Friday, November 3, 2006

The Neocons, Undaunted

They're looking to make a comeback after the elections

By Justin Raimondo

"You have to give the neoconservatives credit for tenacity. Any other political or ideological group saddled with their record would crawl off into the shadows to expire without fanfare. Not the neocons. Vampire-like, they rise from the crypt of Bush's "global democratic revolution," fangs extended and hungry for fresh blood. There isn't enough garlic in the world to deter them – I doubt that even a pointed stake in the heart would suffice. The War Party, it seems, is immortal – like evil itself.

Instead of changing their names and getting as far from the crime scene as possible, the neocons – or, at least, some of them – are not only lingering, they're openly proclaiming their intention to visit fresh disasters on us. The most explicit such statement comes from Joshua Muravchik, a former leader of the Young Peoples Socialist League who now inhabits the heady heights of that neocon Olympus over at the American Enterprise Institute. Muravchik, author of Exporting Democracy, a pre-9/11 polemic in which he outlined what was to become the Bushian policy of "global democratic revolution," is as pure a neocon as exists outside of Michael Ledeen's study. Undaunted by the massive failure of the democratist crusade, he writes in Foreign Policy magazine of "Operation Comeback," in the form of a memo to his partners in crime. The subject line is: "How to Save the Neocons." Which raises the question: save them from what – public obloquy? The penitentiary? A lynching?

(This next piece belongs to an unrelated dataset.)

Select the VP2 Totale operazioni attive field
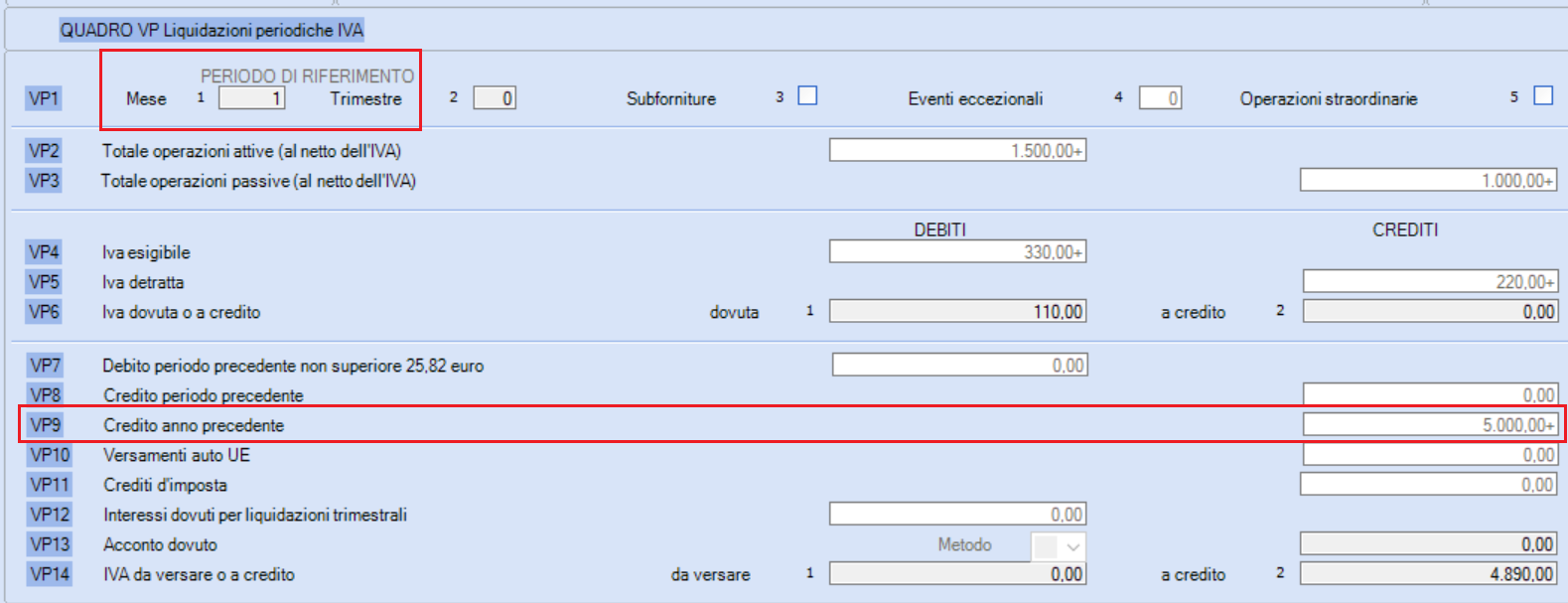The height and width of the screenshot is (603, 1568). coord(958,150)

Muravchik boasts "our ideas have influenced the policies of President Bush" and avers "that does feel good." I'll bet. As I have pointed out before, the most powerful man in the world is the world's biggest, most fanatical neocon, and that is the ultimate prize in Washington's power game, now isn't it?

Unlike Richard Perle, who now despises George W. Bush for supposedly abandoning the War Party, Muravchik argues that the neocons should stick by the president. Bush is, after all, a politician, and, by the way,

"The administration made its share of mistakes, and so did we. We were glib about how Iraqis would greet liberation. Did we fail to appreciate sufficiently the depth of Arab bitterness over colonial memories? Did we underestimate the human and societal damage wreaked by decades of totalitarian rule in Iraq? Could things have unfolded differently had our occupation force been large enough to provide security?"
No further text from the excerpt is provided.